Russia: Inflation soars to three and a half-year high
December 10, 2014
In November, consumer prices jumped 1.3% over the previous month, which came in well above the 0.8% increase observed in October. The print, which overshot the 1.1% rise the markets had expected, represented the fastest monthly increase since January 2011. November’s result continued to reflect the consequences of the food imports’ restriction that the Russian government has imposed in early August in retaliation to the sanctions imposed to the country over the crisis in Ukraine has been stronger than expected. The recent sharp depreciation of the ruble was also a key driver behind the monthly increase.
As a result of the monthly increase, annual inflation jumped from 8.3% in October to 9.1% in November, which represented the highest level since June 2011. At the current rate, inflation remains well above the Russian Central Bank’s 1.5% upper ceiling of its 5.0% inflation target.
Core consumer prices—they exclude short-term price changes influenced by administrative and seasonal factors—rose 1.0% in November over the previous month, up from the 0.8% increase tallied in October.

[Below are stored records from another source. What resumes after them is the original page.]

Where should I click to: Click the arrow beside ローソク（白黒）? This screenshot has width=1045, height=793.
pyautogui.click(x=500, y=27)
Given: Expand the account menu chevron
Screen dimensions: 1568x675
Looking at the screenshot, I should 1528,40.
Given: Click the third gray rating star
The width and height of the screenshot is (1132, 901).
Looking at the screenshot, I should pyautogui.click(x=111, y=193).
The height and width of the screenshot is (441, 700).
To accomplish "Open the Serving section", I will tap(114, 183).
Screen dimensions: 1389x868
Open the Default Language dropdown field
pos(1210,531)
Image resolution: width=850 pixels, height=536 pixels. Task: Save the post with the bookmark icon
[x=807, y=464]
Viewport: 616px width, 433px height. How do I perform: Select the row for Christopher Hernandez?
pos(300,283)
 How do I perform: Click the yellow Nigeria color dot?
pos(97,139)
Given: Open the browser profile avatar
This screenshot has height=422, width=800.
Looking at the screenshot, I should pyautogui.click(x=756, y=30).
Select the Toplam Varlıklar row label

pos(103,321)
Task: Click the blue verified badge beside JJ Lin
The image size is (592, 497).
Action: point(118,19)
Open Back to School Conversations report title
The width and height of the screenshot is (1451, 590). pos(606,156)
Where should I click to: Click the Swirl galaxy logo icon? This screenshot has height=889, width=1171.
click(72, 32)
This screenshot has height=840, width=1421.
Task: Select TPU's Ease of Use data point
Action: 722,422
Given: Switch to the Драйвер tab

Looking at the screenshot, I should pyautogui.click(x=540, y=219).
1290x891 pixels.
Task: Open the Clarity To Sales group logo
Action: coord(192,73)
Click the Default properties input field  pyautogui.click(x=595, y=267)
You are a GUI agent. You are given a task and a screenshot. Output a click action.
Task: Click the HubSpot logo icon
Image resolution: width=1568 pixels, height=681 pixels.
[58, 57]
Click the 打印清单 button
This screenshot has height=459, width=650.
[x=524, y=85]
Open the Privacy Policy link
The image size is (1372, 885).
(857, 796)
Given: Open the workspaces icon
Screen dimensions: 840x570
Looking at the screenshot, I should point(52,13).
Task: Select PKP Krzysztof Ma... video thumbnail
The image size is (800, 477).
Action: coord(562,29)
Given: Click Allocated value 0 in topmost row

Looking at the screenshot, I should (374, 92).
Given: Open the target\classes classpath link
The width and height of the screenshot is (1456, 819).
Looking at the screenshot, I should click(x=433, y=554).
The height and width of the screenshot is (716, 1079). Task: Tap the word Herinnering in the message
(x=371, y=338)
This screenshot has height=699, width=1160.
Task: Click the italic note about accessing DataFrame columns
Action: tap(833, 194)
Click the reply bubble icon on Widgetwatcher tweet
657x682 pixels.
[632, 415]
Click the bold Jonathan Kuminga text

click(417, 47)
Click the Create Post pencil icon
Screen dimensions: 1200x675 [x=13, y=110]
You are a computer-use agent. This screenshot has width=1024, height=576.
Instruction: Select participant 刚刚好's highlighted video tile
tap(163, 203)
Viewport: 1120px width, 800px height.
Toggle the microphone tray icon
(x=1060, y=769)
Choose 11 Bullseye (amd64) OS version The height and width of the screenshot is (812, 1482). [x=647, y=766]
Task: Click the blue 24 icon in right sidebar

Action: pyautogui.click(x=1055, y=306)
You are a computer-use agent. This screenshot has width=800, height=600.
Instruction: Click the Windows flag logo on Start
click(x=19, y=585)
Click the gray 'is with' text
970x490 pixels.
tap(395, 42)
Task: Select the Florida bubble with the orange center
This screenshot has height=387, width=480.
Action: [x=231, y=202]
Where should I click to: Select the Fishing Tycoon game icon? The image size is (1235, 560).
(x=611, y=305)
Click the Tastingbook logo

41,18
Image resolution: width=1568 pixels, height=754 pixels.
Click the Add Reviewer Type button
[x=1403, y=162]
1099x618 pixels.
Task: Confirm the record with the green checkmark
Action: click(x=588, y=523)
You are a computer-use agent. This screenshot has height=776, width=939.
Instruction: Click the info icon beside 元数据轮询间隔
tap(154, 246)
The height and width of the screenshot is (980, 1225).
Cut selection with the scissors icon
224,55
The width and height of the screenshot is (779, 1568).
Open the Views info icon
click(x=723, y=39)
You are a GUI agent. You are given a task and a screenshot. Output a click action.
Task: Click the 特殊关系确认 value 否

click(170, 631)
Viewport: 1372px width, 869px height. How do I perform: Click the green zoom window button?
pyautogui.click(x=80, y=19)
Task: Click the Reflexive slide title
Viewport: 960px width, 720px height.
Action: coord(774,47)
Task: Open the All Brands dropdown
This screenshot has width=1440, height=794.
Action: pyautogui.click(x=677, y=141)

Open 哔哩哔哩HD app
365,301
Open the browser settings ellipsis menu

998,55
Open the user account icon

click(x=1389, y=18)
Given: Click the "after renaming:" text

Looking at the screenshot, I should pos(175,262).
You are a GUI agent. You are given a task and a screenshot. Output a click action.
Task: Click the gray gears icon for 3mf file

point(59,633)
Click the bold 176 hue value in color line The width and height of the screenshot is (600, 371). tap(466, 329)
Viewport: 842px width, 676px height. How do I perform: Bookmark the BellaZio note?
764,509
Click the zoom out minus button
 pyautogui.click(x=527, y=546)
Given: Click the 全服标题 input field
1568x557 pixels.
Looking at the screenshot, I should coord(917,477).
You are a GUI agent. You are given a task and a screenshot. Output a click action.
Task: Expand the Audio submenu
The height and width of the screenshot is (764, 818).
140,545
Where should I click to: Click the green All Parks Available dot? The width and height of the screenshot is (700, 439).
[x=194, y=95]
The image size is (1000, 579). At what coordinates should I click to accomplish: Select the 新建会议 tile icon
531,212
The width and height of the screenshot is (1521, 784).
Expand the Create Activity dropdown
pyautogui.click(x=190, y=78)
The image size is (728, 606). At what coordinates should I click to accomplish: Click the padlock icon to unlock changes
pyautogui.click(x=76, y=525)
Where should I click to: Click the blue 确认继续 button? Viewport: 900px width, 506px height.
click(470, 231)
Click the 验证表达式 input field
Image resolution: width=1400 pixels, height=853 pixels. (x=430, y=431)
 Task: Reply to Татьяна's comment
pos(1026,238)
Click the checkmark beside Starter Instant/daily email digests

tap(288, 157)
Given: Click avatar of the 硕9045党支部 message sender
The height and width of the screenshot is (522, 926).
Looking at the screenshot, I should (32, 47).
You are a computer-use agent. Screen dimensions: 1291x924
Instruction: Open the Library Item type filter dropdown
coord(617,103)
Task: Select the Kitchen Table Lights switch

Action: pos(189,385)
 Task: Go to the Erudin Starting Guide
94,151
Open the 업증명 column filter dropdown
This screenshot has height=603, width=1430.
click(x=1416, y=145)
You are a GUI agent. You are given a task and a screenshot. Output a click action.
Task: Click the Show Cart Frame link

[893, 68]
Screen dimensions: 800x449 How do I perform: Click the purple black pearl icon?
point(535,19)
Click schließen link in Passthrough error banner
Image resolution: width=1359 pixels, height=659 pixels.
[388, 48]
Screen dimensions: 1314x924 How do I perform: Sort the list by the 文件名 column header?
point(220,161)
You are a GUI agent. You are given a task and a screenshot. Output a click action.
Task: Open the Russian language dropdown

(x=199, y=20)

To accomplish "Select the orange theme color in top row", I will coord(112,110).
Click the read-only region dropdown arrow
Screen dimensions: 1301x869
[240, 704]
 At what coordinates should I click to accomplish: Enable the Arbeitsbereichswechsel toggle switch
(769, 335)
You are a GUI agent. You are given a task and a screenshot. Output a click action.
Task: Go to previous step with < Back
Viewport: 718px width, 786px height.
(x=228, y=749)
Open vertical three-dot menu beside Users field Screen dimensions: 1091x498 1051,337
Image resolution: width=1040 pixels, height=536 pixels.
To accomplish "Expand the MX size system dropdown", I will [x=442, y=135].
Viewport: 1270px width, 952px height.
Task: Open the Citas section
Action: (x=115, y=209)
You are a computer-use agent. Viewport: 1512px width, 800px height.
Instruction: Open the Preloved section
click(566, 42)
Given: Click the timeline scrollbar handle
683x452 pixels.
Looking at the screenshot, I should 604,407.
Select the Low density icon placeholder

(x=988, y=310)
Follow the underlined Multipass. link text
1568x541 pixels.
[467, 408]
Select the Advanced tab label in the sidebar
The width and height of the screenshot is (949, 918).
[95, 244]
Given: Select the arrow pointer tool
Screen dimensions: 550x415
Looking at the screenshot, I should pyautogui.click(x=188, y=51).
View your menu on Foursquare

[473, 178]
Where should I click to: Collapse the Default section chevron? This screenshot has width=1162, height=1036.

Annual core inflation rose from 8.4% in October to 8.9% in November, the highest level since October 2009.
Russia is likely to continue experiencing ballooning inflation going forward as a result of the ban on imports of meat, poultry, dairy products, vegetables, fruits and other products from some Western countries. In addition, the Central Bank’s recent decision to end any currency interventions in the foreign exchange market has had a strong impact on inflation and inflation expectations due to pass-through effects from the weakening ruble. According to analysts, historically, exchange rate pass-through effects on inflation take from three to six months. Hence, the current currency crisis in Russia is expected to impact consumer prices during the first half of 2015.